RECORDS SUPPLIED: Begin

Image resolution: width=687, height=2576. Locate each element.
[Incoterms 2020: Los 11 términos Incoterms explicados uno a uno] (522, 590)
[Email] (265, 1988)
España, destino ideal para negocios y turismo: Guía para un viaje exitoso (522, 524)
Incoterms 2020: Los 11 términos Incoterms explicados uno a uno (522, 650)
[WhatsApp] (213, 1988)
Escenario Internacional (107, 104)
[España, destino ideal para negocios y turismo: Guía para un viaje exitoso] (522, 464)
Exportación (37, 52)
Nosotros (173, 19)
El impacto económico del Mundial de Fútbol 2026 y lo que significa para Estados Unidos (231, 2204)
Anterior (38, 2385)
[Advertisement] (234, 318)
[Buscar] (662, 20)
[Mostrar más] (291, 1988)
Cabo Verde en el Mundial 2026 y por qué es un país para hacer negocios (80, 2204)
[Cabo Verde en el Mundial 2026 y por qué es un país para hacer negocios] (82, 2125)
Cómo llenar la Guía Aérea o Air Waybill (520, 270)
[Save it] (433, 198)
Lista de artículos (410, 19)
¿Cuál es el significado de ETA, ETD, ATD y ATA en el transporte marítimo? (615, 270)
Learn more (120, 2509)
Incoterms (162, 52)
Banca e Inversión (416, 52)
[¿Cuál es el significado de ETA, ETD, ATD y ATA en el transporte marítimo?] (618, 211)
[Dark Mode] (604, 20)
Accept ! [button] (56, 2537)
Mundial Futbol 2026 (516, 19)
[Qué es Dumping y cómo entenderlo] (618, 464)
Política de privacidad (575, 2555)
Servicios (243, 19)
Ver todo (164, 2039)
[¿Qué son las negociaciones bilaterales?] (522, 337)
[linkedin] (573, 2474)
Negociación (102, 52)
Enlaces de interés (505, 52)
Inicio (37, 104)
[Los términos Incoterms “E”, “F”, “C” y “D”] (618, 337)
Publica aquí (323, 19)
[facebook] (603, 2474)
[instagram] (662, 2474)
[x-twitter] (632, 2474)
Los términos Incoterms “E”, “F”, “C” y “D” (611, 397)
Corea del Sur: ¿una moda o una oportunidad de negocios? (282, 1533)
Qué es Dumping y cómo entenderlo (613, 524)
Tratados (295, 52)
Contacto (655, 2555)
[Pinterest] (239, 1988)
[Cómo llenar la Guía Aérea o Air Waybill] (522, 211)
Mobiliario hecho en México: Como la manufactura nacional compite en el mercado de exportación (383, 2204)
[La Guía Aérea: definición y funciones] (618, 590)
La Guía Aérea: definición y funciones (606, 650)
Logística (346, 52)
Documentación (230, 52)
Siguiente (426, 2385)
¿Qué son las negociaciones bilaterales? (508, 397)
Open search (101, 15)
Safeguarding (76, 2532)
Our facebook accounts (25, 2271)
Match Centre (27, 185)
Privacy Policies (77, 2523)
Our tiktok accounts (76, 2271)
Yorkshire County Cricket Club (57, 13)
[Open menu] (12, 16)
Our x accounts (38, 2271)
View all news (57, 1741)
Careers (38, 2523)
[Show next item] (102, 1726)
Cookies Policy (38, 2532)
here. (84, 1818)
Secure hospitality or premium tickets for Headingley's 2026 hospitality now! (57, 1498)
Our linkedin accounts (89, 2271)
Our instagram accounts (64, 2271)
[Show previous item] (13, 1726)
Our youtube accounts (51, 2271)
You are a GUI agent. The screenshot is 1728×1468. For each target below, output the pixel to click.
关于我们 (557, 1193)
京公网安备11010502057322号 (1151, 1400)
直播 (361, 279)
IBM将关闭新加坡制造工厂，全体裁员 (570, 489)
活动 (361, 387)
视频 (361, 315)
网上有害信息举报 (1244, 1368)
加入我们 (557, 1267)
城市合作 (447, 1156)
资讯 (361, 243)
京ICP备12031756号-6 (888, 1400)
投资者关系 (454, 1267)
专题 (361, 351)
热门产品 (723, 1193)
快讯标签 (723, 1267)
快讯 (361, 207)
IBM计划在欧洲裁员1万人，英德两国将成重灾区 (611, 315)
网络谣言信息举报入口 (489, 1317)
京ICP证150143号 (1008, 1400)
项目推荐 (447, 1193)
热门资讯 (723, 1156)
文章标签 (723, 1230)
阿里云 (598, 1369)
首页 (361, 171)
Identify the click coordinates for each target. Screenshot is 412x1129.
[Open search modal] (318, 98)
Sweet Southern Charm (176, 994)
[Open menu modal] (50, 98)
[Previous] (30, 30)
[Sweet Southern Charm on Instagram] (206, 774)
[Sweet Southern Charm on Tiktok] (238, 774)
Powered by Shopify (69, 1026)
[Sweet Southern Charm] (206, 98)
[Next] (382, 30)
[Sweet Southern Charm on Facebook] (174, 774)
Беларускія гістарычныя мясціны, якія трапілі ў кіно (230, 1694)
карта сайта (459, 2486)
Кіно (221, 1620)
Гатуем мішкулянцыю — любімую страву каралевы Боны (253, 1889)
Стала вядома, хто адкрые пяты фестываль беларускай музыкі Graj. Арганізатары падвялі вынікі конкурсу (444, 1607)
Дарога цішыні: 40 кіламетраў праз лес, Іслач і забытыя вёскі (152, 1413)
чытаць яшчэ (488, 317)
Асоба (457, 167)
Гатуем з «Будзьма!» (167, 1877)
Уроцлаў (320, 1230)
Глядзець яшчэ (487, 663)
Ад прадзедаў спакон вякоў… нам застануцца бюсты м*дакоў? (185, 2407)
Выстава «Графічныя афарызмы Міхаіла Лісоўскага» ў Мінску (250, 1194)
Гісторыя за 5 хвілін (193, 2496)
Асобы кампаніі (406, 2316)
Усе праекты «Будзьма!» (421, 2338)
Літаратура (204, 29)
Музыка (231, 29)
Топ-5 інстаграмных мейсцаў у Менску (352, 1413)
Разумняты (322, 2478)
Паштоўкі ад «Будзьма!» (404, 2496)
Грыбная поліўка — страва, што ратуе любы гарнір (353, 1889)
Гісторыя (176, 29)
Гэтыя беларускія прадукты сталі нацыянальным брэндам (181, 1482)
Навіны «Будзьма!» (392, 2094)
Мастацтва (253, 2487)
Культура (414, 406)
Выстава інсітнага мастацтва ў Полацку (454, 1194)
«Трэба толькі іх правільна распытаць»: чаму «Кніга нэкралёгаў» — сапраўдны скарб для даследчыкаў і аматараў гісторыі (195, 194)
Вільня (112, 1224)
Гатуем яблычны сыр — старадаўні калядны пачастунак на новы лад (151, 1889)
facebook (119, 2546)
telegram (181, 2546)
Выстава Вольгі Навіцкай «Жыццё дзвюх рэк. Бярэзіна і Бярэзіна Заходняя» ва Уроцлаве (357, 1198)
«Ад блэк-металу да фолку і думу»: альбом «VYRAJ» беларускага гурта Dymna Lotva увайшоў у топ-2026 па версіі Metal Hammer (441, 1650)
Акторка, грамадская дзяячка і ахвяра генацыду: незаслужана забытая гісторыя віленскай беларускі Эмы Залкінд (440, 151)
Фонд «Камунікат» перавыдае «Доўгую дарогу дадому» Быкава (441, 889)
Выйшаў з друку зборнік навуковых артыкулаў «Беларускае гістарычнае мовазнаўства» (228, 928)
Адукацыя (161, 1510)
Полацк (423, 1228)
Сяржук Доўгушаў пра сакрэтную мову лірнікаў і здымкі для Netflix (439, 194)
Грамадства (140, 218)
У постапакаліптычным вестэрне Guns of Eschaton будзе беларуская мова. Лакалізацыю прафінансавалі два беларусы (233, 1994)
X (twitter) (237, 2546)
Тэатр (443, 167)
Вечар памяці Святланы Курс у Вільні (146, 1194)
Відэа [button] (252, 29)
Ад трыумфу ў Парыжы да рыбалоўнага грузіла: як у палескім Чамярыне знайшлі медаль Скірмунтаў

RECORDS SUPPLIED: End

> _EXERCISE_:
What you return must match the data line for line.

> _TASK SOLUTION_:
Image resolution: width=687, height=2576. Locate each element.
[Incoterms 2020: Los 11 términos Incoterms explicados uno a uno] (522, 590)
[Email] (265, 1988)
España, destino ideal para negocios y turismo: Guía para un viaje exitoso (522, 524)
Incoterms 2020: Los 11 términos Incoterms explicados uno a uno (522, 650)
[WhatsApp] (213, 1988)
Escenario Internacional (107, 104)
[España, destino ideal para negocios y turismo: Guía para un viaje exitoso] (522, 464)
Exportación (37, 52)
Nosotros (173, 19)
El impacto económico del Mundial de Fútbol 2026 y lo que significa para Estados Unidos (231, 2204)
Anterior (38, 2385)
[Advertisement] (234, 318)
[Buscar] (662, 20)
[Mostrar más] (291, 1988)
Cabo Verde en el Mundial 2026 y por qué es un país para hacer negocios (80, 2204)
[Cabo Verde en el Mundial 2026 y por qué es un país para hacer negocios] (82, 2125)
Cómo llenar la Guía Aérea o Air Waybill (520, 270)
[Save it] (433, 198)
Lista de artículos (410, 19)
¿Cuál es el significado de ETA, ETD, ATD y ATA en el transporte marítimo? (615, 270)
Learn more (120, 2509)
Incoterms (162, 52)
Banca e Inversión (416, 52)
[¿Cuál es el significado de ETA, ETD, ATD y ATA en el transporte marítimo?] (618, 211)
[Dark Mode] (604, 20)
Accept ! [button] (56, 2537)
Mundial Futbol 2026 (516, 19)
[Qué es Dumping y cómo entenderlo] (618, 464)
Política de privacidad (575, 2555)
Servicios (243, 19)
Ver todo (164, 2039)
[¿Qué son las negociaciones bilaterales?] (522, 337)
[linkedin] (573, 2474)
Negociación (102, 52)
Enlaces de interés (505, 52)
Inicio (37, 104)
[Los términos Incoterms “E”, “F”, “C” y “D”] (618, 337)
Publica aquí (323, 19)
[facebook] (603, 2474)
[instagram] (662, 2474)
[x-twitter] (632, 2474)
Los términos Incoterms “E”, “F”, “C” y “D” (611, 397)
Corea del Sur: ¿una moda o una oportunidad de negocios? (282, 1533)
Qué es Dumping y cómo entenderlo (613, 524)
Tratados (295, 52)
Contacto (655, 2555)
[Pinterest] (239, 1988)
[Cómo llenar la Guía Aérea o Air Waybill] (522, 211)
Mobiliario hecho en México: Como la manufactura nacional compite en el mercado de exportación (383, 2204)
[La Guía Aérea: definición y funciones] (618, 590)
La Guía Aérea: definición y funciones (606, 650)
Logística (346, 52)
Documentación (230, 52)
Siguiente (426, 2385)
¿Qué son las negociaciones bilaterales? (508, 397)
Open search (101, 15)
Safeguarding (76, 2532)
Our facebook accounts (25, 2271)
Match Centre (27, 185)
Privacy Policies (77, 2523)
Our tiktok accounts (76, 2271)
Yorkshire County Cricket Club (57, 13)
[Open menu] (12, 16)
Our x accounts (38, 2271)
View all news (57, 1741)
Careers (38, 2523)
[Show next item] (102, 1726)
Cookies Policy (38, 2532)
here. (84, 1818)
Secure hospitality or premium tickets for Headingley's 2026 hospitality now! (57, 1498)
Our linkedin accounts (89, 2271)
Our instagram accounts (64, 2271)
[Show previous item] (13, 1726)
Our youtube accounts (51, 2271)
You are a GUI agent. The screenshot is 1728×1468. For each target below, output the pixel to click.
关于我们 (557, 1193)
京公网安备11010502057322号 (1151, 1400)
直播 (361, 279)
IBM将关闭新加坡制造工厂，全体裁员 (570, 489)
活动 (361, 387)
视频 (361, 315)
网上有害信息举报 (1244, 1368)
加入我们 (557, 1267)
城市合作 (447, 1156)
资讯 (361, 243)
京ICP备12031756号-6 (888, 1400)
投资者关系 (454, 1267)
专题 (361, 351)
热门产品 (723, 1193)
快讯标签 (723, 1267)
快讯 (361, 207)
IBM计划在欧洲裁员1万人，英德两国将成重灾区 (611, 315)
网络谣言信息举报入口 (489, 1317)
京ICP证150143号 (1008, 1400)
项目推荐 (447, 1193)
热门资讯 (723, 1156)
文章标签 (723, 1230)
阿里云 (598, 1369)
首页 (361, 171)
Identify the click coordinates for each target. Screenshot is 412x1129.
[Open search modal] (318, 98)
Sweet Southern Charm (176, 994)
[Open menu modal] (50, 98)
[Previous] (30, 30)
[Sweet Southern Charm on Instagram] (206, 774)
[Sweet Southern Charm on Tiktok] (238, 774)
Powered by Shopify (69, 1026)
[Sweet Southern Charm] (206, 98)
[Next] (382, 30)
[Sweet Southern Charm on Facebook] (174, 774)
Беларускія гістарычныя мясціны, якія трапілі ў кіно (230, 1694)
карта сайта (459, 2486)
Кіно (221, 1620)
Гатуем мішкулянцыю — любімую страву каралевы Боны (253, 1889)
Стала вядома, хто адкрые пяты фестываль беларускай музыкі Graj. Арганізатары падвялі вынікі конкурсу (444, 1607)
Дарога цішыні: 40 кіламетраў праз лес, Іслач і забытыя вёскі (152, 1413)
чытаць яшчэ (488, 317)
Асоба (457, 167)
Гатуем з «Будзьма!» (167, 1877)
Уроцлаў (320, 1230)
Глядзець яшчэ (487, 663)
Ад прадзедаў спакон вякоў… нам застануцца бюсты м*дакоў? (185, 2407)
Выстава «Графічныя афарызмы Міхаіла Лісоўскага» ў Мінску (250, 1194)
Гісторыя за 5 хвілін (193, 2496)
Асобы кампаніі (406, 2316)
Усе праекты «Будзьма!» (421, 2338)
Літаратура (204, 29)
Музыка (231, 29)
Топ-5 інстаграмных мейсцаў у Менску (352, 1413)
Разумняты (322, 2478)
Паштоўкі ад «Будзьма!» (404, 2496)
Грыбная поліўка — страва, што ратуе любы гарнір (353, 1889)
Гісторыя (176, 29)
Гэтыя беларускія прадукты сталі нацыянальным брэндам (181, 1482)
Навіны «Будзьма!» (392, 2094)
Мастацтва (253, 2487)
Культура (414, 406)
Выстава інсітнага мастацтва ў Полацку (454, 1194)
«Трэба толькі іх правільна распытаць»: чаму «Кніга нэкралёгаў» — сапраўдны скарб для даследчыкаў і аматараў гісторыі (195, 194)
Вільня (112, 1224)
Гатуем яблычны сыр — старадаўні калядны пачастунак на новы лад (151, 1889)
facebook (119, 2546)
telegram (181, 2546)
Выстава Вольгі Навіцкай «Жыццё дзвюх рэк. Бярэзіна і Бярэзіна Заходняя» ва Уроцлаве (357, 1198)
«Ад блэк-металу да фолку і думу»: альбом «VYRAJ» беларускага гурта Dymna Lotva увайшоў у топ-2026 па версіі Metal Hammer (441, 1650)
Акторка, грамадская дзяячка і ахвяра генацыду: незаслужана забытая гісторыя віленскай беларускі Эмы Залкінд (440, 151)
Фонд «Камунікат» перавыдае «Доўгую дарогу дадому» Быкава (441, 889)
Выйшаў з друку зборнік навуковых артыкулаў «Беларускае гістарычнае мовазнаўства» (228, 928)
Адукацыя (161, 1510)
Полацк (423, 1228)
Сяржук Доўгушаў пра сакрэтную мову лірнікаў і здымкі для Netflix (439, 194)
Грамадства (140, 218)
У постапакаліптычным вестэрне Guns of Eschaton будзе беларуская мова. Лакалізацыю прафінансавалі два беларусы (233, 1994)
X (twitter) (237, 2546)
Тэатр (443, 167)
Вечар памяці Святланы Курс у Вільні (146, 1194)
Відэа [button] (252, 29)
Ад трыумфу ў Парыжы да рыбалоўнага грузіла: як у палескім Чамярыне знайшлі медаль Скірмунтаў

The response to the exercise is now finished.